TASK DESCRIPTION
The entries follow. Copy every line in which "League" appears.

Stored data entries:
_ _ _ _ _ _ _

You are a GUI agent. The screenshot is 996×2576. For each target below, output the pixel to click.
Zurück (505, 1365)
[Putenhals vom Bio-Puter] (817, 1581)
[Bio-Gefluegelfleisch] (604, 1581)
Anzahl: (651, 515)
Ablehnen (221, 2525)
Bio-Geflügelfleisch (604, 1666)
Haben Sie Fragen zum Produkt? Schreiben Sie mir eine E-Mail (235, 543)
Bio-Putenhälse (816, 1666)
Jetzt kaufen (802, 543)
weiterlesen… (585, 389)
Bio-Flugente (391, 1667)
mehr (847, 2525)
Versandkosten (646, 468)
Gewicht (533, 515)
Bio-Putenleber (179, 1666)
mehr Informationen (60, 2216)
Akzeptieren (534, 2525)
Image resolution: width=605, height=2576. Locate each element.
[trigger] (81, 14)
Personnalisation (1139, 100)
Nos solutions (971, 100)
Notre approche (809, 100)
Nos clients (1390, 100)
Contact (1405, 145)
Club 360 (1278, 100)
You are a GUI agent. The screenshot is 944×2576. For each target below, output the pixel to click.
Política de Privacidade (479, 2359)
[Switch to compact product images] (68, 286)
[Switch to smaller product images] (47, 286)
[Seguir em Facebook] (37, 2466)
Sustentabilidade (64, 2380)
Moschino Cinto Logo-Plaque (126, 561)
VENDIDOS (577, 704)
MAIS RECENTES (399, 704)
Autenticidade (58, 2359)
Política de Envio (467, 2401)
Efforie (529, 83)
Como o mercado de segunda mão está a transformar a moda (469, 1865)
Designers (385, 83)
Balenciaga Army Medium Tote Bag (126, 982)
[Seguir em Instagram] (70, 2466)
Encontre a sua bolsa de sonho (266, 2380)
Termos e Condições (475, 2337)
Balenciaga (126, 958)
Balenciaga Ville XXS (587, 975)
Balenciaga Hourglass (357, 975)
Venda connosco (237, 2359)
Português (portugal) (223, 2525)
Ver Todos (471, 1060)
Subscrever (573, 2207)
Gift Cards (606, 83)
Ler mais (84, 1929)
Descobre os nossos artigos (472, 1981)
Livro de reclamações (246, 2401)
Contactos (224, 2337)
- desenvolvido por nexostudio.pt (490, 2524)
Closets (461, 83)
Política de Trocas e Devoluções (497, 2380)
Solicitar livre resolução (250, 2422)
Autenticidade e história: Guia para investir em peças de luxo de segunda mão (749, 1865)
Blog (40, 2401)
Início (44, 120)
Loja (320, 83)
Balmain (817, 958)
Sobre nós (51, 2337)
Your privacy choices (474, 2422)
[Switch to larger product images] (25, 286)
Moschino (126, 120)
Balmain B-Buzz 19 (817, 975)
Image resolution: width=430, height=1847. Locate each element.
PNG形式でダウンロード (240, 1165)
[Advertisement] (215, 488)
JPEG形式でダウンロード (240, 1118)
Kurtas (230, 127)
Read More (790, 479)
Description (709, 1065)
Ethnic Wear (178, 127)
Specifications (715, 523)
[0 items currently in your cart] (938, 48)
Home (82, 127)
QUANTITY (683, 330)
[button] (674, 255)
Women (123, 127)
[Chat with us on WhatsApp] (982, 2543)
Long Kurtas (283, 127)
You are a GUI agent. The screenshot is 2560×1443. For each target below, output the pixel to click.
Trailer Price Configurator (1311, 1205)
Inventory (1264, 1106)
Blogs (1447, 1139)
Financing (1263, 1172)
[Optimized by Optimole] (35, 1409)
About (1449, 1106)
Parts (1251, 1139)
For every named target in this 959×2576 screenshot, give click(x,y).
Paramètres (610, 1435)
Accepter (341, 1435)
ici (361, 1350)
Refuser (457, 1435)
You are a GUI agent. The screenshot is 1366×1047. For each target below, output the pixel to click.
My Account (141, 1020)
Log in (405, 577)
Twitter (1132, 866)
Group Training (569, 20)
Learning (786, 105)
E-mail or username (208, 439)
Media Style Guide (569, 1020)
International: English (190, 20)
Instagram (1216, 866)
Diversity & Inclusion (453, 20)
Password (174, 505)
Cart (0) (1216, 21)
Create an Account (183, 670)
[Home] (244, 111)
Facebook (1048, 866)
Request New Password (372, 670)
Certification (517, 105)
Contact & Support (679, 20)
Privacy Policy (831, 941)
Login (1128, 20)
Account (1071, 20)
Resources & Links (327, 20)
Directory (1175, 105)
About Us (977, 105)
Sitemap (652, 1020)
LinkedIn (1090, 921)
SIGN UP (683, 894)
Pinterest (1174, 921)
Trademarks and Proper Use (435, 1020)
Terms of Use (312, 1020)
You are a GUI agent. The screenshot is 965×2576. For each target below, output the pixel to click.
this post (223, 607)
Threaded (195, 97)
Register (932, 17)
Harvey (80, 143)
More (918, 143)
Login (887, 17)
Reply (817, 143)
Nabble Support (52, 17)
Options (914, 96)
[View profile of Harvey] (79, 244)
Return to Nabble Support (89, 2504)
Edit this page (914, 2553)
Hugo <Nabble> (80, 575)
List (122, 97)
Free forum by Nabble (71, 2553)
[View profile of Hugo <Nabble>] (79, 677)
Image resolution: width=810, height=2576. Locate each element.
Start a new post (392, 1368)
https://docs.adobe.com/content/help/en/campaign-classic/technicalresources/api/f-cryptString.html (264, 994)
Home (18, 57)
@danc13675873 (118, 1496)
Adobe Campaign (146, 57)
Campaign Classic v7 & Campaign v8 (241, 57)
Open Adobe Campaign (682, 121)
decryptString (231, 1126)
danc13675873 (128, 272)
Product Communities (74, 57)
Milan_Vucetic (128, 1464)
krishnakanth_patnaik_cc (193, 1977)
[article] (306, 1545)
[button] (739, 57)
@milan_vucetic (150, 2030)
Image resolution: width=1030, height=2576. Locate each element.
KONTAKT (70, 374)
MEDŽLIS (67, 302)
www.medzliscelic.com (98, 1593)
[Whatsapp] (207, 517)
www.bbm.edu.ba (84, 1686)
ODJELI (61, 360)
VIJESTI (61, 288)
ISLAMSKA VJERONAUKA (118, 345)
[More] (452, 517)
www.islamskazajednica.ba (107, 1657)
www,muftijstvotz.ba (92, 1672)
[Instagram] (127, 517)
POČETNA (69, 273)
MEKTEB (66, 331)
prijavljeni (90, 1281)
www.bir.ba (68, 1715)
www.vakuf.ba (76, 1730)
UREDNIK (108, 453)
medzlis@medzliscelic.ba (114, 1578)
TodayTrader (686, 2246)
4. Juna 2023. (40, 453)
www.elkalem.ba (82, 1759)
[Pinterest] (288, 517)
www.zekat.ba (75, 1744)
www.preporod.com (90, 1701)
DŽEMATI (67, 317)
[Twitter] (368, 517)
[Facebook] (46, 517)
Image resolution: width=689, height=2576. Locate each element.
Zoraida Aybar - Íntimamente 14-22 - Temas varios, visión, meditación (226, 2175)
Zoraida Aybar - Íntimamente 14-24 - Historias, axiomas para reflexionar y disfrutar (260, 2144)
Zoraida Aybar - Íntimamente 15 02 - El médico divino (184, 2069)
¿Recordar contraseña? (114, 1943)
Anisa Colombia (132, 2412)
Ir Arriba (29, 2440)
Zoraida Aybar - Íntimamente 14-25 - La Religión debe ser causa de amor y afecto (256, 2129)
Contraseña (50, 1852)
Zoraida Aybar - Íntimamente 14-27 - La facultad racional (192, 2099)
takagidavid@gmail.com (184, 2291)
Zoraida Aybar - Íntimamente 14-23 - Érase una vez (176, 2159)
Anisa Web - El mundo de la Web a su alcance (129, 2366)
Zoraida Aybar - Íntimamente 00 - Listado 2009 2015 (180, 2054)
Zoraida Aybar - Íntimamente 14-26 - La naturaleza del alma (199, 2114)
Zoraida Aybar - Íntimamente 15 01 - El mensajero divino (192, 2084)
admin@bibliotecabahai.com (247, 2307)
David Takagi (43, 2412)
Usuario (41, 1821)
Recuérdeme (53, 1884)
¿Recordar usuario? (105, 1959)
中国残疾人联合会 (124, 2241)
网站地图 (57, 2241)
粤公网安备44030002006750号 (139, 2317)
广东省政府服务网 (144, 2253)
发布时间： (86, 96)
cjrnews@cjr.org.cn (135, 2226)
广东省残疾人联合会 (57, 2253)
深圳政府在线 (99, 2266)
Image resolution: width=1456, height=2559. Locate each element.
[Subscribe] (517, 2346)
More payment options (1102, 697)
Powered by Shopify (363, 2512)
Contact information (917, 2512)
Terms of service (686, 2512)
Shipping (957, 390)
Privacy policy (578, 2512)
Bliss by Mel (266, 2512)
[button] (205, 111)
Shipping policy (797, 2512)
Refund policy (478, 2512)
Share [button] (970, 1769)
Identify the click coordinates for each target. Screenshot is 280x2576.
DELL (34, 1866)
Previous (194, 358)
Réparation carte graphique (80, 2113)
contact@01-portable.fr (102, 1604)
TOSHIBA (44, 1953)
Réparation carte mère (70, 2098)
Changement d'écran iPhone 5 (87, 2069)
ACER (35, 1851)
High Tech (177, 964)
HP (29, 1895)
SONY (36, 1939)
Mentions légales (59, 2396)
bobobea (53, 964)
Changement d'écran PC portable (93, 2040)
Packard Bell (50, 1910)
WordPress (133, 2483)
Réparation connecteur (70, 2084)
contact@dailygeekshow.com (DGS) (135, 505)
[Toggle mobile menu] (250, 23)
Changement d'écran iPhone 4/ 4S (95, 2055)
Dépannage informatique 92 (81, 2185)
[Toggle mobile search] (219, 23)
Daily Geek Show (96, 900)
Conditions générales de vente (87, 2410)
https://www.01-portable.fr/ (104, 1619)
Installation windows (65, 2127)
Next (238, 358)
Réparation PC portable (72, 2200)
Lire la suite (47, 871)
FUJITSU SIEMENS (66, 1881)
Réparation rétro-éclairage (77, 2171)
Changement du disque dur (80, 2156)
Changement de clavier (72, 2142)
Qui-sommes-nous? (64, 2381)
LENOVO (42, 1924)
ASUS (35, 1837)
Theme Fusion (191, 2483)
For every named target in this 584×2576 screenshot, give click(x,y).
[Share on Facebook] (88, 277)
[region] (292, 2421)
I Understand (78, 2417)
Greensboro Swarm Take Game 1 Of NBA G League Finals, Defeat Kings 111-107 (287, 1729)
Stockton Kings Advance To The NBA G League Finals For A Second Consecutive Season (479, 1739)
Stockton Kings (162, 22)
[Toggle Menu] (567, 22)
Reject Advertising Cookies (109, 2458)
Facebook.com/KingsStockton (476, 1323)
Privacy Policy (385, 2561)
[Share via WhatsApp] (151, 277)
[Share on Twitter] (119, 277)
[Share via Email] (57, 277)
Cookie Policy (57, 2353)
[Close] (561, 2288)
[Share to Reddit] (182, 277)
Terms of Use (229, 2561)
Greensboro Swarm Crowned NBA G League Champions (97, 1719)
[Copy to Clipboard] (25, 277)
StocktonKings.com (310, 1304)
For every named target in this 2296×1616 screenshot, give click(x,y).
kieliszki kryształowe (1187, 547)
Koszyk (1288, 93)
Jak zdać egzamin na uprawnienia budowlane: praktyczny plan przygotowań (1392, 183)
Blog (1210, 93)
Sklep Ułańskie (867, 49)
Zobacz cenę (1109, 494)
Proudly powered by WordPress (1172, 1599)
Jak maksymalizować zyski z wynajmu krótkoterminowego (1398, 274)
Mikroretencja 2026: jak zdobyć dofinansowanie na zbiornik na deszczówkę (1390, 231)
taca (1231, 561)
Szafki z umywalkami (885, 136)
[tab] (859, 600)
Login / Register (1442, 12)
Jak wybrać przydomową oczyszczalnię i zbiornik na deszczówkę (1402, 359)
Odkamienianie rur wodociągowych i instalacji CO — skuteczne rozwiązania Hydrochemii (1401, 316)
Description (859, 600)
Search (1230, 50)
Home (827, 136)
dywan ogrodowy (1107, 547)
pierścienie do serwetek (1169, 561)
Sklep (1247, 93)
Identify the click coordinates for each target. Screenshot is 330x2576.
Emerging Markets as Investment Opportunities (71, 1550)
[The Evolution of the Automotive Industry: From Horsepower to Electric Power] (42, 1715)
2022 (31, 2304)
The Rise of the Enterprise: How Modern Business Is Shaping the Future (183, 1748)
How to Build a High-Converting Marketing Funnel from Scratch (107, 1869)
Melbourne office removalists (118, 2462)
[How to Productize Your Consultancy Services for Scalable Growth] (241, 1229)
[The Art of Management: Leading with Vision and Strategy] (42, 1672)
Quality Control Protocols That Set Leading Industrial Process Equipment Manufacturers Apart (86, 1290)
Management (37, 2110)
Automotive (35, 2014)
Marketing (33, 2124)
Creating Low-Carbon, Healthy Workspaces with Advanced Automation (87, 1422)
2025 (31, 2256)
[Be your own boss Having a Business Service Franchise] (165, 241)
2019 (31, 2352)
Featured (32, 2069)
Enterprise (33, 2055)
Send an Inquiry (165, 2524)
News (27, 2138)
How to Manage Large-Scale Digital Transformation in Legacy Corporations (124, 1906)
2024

_ _ _ _ _ _ _

TASK RESPONSE
Greensboro Swarm Take Game 1 Of NBA G League Finals, Defeat Kings 111-107 (287, 1729)
Stockton Kings Advance To The NBA G League Finals For A Second Consecutive Season (479, 1739)
Greensboro Swarm Crowned NBA G League Champions (97, 1719)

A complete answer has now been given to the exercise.